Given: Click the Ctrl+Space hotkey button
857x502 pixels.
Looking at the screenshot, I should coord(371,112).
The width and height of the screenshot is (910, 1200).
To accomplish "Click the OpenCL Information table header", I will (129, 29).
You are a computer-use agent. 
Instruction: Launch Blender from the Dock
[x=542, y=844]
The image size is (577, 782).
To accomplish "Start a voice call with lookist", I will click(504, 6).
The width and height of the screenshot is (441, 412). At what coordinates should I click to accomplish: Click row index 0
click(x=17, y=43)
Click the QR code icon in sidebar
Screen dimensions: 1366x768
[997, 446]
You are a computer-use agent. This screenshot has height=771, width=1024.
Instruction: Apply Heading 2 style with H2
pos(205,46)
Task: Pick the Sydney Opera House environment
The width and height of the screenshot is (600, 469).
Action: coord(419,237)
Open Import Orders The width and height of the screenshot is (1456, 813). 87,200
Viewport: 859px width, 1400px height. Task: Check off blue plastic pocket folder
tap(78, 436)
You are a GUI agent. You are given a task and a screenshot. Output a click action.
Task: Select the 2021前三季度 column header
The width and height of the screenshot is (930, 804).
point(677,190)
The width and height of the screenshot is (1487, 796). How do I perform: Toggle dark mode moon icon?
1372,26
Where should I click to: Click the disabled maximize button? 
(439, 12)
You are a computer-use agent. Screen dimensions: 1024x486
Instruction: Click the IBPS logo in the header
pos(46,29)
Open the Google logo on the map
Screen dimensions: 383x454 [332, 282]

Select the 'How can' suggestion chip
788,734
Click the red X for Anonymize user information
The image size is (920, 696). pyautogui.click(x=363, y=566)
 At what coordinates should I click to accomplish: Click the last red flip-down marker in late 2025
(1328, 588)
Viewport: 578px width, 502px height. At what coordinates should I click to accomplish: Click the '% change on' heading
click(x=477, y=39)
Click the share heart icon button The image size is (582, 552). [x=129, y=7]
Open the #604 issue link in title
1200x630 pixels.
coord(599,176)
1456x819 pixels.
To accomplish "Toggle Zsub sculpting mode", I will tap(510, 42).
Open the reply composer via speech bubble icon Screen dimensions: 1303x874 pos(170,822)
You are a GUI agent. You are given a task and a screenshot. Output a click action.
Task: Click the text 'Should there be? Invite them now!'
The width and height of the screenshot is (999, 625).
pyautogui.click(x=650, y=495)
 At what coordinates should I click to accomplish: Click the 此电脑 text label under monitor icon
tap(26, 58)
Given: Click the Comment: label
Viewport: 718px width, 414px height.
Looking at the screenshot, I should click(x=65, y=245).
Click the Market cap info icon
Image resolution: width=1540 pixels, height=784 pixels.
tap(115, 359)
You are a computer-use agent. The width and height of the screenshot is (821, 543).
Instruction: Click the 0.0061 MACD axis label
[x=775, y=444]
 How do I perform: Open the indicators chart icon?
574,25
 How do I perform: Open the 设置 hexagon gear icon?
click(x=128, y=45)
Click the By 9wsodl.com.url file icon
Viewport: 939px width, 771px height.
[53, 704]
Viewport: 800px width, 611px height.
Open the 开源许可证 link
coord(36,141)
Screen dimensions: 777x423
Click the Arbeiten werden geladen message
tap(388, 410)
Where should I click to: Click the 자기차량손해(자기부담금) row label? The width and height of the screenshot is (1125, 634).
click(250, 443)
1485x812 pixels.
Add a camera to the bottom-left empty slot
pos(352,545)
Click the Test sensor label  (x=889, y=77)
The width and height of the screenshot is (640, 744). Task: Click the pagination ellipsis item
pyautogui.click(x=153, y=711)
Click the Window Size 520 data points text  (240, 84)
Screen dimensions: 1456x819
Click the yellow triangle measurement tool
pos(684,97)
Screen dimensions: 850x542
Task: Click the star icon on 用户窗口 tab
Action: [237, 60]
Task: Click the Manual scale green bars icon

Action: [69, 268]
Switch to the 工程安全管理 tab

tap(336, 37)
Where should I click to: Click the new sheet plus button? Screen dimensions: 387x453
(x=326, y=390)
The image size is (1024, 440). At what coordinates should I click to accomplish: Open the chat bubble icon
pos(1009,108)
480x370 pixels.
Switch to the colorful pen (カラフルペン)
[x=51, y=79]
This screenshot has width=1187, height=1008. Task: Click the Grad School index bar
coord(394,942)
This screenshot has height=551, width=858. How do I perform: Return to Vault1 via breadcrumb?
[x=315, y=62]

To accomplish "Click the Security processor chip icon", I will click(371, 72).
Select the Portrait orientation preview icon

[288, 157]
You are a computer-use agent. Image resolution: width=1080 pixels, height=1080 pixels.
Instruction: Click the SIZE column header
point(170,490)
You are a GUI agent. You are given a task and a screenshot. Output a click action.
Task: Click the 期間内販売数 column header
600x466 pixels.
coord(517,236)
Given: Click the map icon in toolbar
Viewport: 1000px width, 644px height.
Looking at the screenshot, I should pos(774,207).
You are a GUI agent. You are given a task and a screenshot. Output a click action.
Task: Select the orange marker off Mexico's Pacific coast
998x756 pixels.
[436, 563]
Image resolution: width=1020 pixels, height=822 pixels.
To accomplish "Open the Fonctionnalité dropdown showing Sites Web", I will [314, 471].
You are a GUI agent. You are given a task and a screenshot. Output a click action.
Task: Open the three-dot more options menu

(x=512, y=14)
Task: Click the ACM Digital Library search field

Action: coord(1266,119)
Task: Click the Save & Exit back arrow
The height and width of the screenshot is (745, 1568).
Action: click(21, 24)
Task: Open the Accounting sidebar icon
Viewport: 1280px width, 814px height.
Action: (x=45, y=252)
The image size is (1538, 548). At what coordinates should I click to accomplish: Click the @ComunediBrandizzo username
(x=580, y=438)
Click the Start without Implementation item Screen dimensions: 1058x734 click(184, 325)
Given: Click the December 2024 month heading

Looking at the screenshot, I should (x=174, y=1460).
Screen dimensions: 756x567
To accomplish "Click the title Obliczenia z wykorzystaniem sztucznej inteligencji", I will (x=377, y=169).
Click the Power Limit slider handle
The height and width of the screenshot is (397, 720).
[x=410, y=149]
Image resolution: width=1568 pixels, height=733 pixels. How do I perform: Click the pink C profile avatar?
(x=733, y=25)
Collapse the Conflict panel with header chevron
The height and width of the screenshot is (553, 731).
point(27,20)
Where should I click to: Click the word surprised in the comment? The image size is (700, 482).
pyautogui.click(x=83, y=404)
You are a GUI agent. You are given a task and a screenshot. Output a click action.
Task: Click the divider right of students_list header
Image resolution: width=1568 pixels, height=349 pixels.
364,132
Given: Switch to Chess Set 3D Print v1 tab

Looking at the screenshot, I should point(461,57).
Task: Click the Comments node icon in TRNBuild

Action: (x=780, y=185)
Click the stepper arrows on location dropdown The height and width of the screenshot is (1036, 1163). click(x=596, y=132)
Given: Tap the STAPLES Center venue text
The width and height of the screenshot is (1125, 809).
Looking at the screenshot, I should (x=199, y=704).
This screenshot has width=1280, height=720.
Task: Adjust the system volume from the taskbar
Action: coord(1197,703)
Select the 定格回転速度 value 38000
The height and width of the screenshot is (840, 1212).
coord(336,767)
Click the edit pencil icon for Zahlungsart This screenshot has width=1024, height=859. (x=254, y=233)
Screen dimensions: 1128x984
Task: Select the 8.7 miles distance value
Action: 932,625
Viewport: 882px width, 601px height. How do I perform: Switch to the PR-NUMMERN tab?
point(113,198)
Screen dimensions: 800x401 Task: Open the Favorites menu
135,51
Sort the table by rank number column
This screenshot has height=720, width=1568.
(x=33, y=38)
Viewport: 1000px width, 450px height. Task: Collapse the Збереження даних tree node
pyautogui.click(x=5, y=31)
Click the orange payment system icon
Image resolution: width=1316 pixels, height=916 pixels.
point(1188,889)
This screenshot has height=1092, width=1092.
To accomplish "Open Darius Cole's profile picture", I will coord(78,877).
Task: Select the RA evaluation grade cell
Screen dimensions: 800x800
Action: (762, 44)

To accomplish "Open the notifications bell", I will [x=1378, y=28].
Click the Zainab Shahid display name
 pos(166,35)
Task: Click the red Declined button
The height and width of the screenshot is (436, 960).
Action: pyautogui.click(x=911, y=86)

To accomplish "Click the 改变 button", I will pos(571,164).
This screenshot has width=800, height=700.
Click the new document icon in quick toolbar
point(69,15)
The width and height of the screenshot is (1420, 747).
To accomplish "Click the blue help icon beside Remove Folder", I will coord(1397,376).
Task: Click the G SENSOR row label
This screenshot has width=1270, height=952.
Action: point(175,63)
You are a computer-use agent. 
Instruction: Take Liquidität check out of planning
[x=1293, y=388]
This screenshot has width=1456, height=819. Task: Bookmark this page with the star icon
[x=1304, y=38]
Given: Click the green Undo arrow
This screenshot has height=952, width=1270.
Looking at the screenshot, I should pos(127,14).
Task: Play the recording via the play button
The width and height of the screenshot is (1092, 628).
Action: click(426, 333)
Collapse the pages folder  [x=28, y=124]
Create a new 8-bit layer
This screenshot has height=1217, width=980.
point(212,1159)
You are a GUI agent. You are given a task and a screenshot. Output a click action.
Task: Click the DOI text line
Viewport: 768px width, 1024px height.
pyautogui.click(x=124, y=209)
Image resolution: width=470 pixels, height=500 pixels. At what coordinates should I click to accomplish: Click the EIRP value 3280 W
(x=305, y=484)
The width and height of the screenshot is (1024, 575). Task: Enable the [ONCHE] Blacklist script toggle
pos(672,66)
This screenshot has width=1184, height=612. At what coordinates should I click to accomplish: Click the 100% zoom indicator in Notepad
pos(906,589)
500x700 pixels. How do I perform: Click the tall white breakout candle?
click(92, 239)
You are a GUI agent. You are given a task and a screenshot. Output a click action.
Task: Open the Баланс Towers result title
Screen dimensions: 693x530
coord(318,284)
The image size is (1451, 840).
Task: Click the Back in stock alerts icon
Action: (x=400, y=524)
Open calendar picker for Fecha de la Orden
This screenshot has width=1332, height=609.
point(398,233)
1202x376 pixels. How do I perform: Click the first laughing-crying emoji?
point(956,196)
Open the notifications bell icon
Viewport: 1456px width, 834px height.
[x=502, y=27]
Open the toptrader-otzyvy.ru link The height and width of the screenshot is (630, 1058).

++++++++++++++++++++

• EXERCISE OBJECTIVE: Reproduce the items above word for word, from the line with "The width and height of the screenshot is (640, 744)." through the line with "Action: [237, 60]", both of those lines included.

• RESPONSE FOR THIS EXERCISE:
The width and height of the screenshot is (640, 744). Task: Click the pagination ellipsis item
pyautogui.click(x=153, y=711)
Click the Window Size 520 data points text  (240, 84)
Screen dimensions: 1456x819
Click the yellow triangle measurement tool
pos(684,97)
Screen dimensions: 850x542
Task: Click the star icon on 用户窗口 tab
Action: [237, 60]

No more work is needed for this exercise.